Afghanistan says Taliban leader died two years ago

The government confirmed that Mullah Mohammad Omar, leader of the Taliban, died in April 2013.

FILE: Afghan security personnel stand guard in Chardara district of Kunduz province. The Taliban launched their annual summer offensive in late April. Picture: AFP.

KABUL - Afghanistan said on Wednesday that Mullah Omar, the reclusive leader of the Afghan Taliban movement, died more than two years ago.

"The government ... based on credible information, confirms that Mullah Mohammad Omar, leader of the Taliban died in April 2013 in Pakistan," the Presidential Palace said in a statement.

"The government of Afghanistan believes that grounds for the Afghan peace talks are more paved now than before, and thus calls on all armed opposition groups to seize the opportunity and join the peace process."

Earlier today, Afghanistan said it was investigating reports of the death of Omar who was behind an escalating insurgency against the government in Kabul.

The announcement came a day or so before a second round of peace talks had been tentatively scheduled, and uncertainty over the fate of the elusive Omar could deepen Taliban divisions over whether to pursue negotiations and who should replace him.

Omar, who would be in his mid-50s, has not been seen in public since fleeing when the Taliban was toppled from power by a US-led coalition in 2001, and there has been speculation for years among militant circles that he was either incapacitated or had died.

Omar has been rumoured to have died several times in the past, but none of the reports has been confirmed.

US State Department spokesman John Kirby said the United States was also looking into the reliability of the latest reports.

The comments came as preparations were under way for the next round of talks between the Afghan government and the Taliban, provisionally planned for Thursday or Friday in a location yet to be confirmed.

Ghani is keen to broker a settlement with insurgents, who have been gaining territory in pockets of the country and intensifying attacks on military and political targets.

Thousands of civilians and security personnel are killed each year in the violence, which has worsened since NATO withdrew most of its forces from the country at the end of 2014.

A defence official with the remaining coalition forces in Afghanistan questioned the timing of the Omar announcement.

"Why are they publicising the news now, before the Afghan Taliban peace talks?
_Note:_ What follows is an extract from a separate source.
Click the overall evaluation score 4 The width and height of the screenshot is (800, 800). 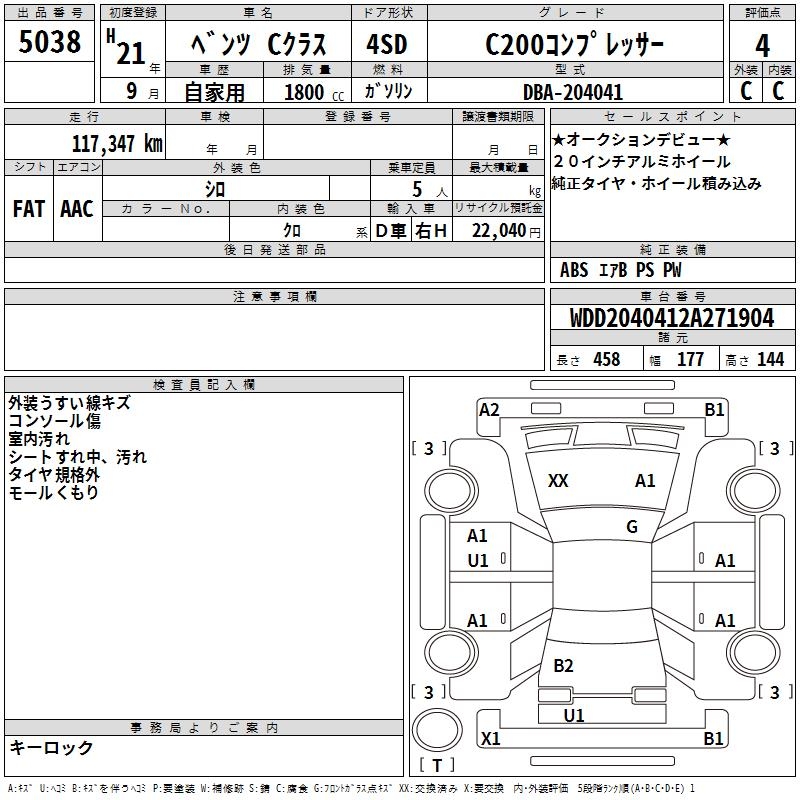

Is it to weaken the Taliban's position? It's a big question."


Renewed uncertainty over Omar's fate was likely to intensify the internal tussle to replace him.

The Taliban is already split between senior figures who support talks with Kabul to end the 13-year war and others who want to continue to fight for power.

A senior Afghan Taliban commander based in neighbouring Pakistan said Omar had died of natural causes, although he did not specify when. "We are at a crossroads, and it will take some time to resolve this (leadership) issue," the militant said.

He added that a faction within the Taliban wanted one of Omar's sons to take over, while another favored the promotion of political leader Akhtar Mohammad Mansour, who has been among those who support peace talks.

Michael Kugelman, a senior associate for South and Southeast Asia at the Woodrow Wilson International Center for Scholars, said he believed Omar was dead, explaining his silence when NATO troops withdrew and when Ghani's government took power.

"These death confirmations and rejections are all part of a big pitch for power within an increasingly fractured and rudderless organization," he said of the Taliban.

A senior official from the Pakistani military, which historically has close ties to the Afghan Taliban and other Islamist militant groups in the region, could not confirm Omar's death, but added that, "It's worth asking why this news has come out now, when we are two days away from the second round of peace talks.

"Especially in light of reports that he died two years ago... why is this news being released now? It raises questions about the intentions of people who don't want talks to go forward."

Nicholas Haysom, the UN Secretary-General's Special Representative for Afghanistan, noted that alleged confirmation of Omar's death had emanated from Pakistan.

"It provides an opportunity for Afghans to turn the page on the past and focus on the conditions and arrangements by which Afghans can live together in peace," he said.